DEV Community

Andreas Krennmair
Andreas Krennmair

Posted on

A brief look at Go's new generics

I have been following Go's development fairly closely ever since it was first publicly released in November 2009. I remember a time when you still had to terminate all statements with semi-colons, the build system was rudimentary and Makefile-based, and the standard error type was not error but os.Error (having the effect that virtually every package was importing the os package).

At the time, I was mostly doing Unix systems programming with C and a bit of C++, on both Solaris and Linux. Go impressed me because it really felt like an evolution of C that kept most of C's simplicity while adding memory safety, garbage collection and a whole set of features enabling users to build complex concurrent algorithms. And even better: the language runtime implemented an M:N threading model that distributed potentially many light-weight goroutines among a few heavy-weight OS threads, effectively parallelizing the execution of your concurrent code.
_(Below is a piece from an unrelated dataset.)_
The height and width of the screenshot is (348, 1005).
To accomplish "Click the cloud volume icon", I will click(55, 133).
Among the many early review articles of pre-1.0 Go, a common criticism was the lack of generics, or parameterized types. Having used Go for my personal projects since late 2009 and professionally since 2013, I kind of understood the criticism because it was the kind of feature that you would naturally expect in a new language as other modern languages of the time would often feature generics in some shape or form. C++ went to the extreme with it, as its template system goes beyond just type parameterization and was even found to be Turing-complete. Practically though, in the several years of actively using Go pretty much every work day, writing many tens of thousands of line of code, I've only ever come across one situation where I thought that parameterized types would have been really handy and would have made it so much easier to write less repetitive code.
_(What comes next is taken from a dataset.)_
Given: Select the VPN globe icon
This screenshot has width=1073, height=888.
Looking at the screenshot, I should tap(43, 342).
So when Go 1.18 beta1 was released a few weeks ago, I decided to revisit that code to try and remove some of the code duplication for several different types by changing this over to use parameterized types.

I'll spare you the most basic introduction. The Go team has already written a very straightforward intro to this new language feature, so there's no point in repeating it here.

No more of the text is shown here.